Notice that the early adopter phase of the technology adoption lifecycle happens when the total probability mass is more than one. And, the late mainstreet and later phases happen when the total probability is less than one. These changes in geometry mess with our understanding of our financial projections. That early adopter phase is relative to discontinuous innovations, not continuous innovations as the latter happen in the mainstreet or later phases. That early adopter phase is commonly characterized as being risky, but this happens because hyperbolic spaces suppress projections of future dollars, and the problems of investing in skewed distribution where the long tails contract while the short tails remain anchored. The probability mass being more than one with us assuming it is one has us understating the probabilities of success. Our assumptions have us walking away from nice upsides.

All these changes happen as the number of data points, n, increases.

The distribution started when we asserted the existence of a stochastic variable. This action puts a Dirac function on the red plus sign that sits at the initial origin, (0,0) of the unit circle of the distribution. This value for the origin at this n=0, should appear in black, which is used here to encode the observable values of the parameter.

Watch the following animation. It shows how the footprint of the distribution changes as n increases. The distribution comes into existence and then traverses the geometries from the origin to the distant shell of the eventual sphere. This animation shows how the normal achieves the unit circle once it begins life from the origin, and traverses from hyperbolic space to Euclidean space.

In the very first figure, the light gray text lists our assumptions. The darker gray text is observations from the figure. The origin and the radius are such observables. The red text are implied values. We are assume a normal, so the mean and the standard deviation are implied from that. The black text are knowns given that the distribution is in hyperbolic space.

The color codes are a mess. It really comes down to assertions cascading into other assertions.

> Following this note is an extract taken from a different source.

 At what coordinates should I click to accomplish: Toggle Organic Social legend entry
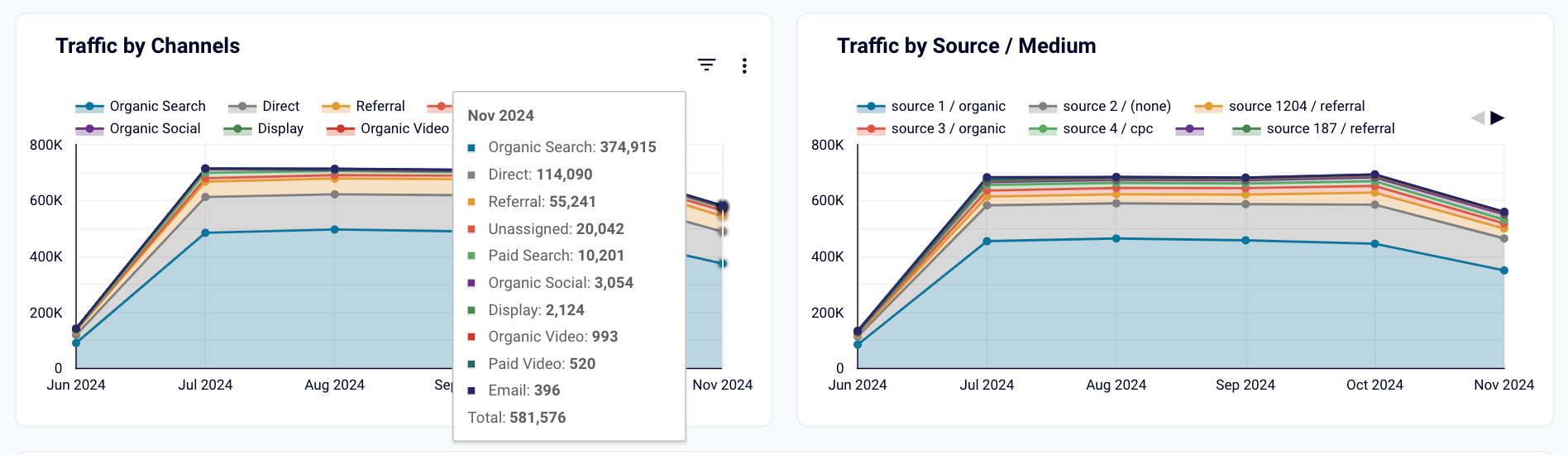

The thick red circle shows us where the sample of the means happens as n increases. We have a theoretical mean for the location of the origin that needs to be replaced by an actual mean. Likewise, we have a a theoretical standard deviation. That standard deviation controls the sized of the distribution, which will move until normality is achieved in each of the two underlying dimensions. Notice that we have not specified the dimensions. And, those dimensions are shown here as no having skew. We assumed the normal has already achieved normality.

OK. So what?

We here about p-hunting and the lack of the statistical significance parameters actually representing anything about the inferences being made these days. But, hyperbolic spaces are different in terms of inference. The inference parameter of α and β are not sufficient in hyperbolic space as illustrated in the following figures.

Overlapping based on the Assumed Normals
Overlapping of the Hyperbolic Tails

In the figures, I did not specify the α and β values. The red areas would be those specified by the α and β values so they would be smaller than the areas shown. I’ll assume that the appropriate value were used. But in the first diagram, there would be statistical significance where there is no data at all. In the second diagram, the statistical significance would again be based on the asserted normal, but results would still include some data from the hyperbolic tails but not much.

The orientation of the tails would matter in these inferences. That requires more than a snapshot view. The short tails of a given dimension orients the distribution before normality is achieved. Given the dependence of this orientation on the mode and given that a normal distribution has many modes over its life, orientation is a hard problem. Yes, asserting normality eliminates many difficulties, but it hids much as well.

As product managers, we assume much. Taking a differential view will help us make valid inferences. And, betting on the short tails, not the long tails will save us time and effort. We do most of our work these days in the late mainstreet or later phases. Statistics is actually on our side because the probabilities are higher than we know, and multiple pathways or geodesics that we can follow.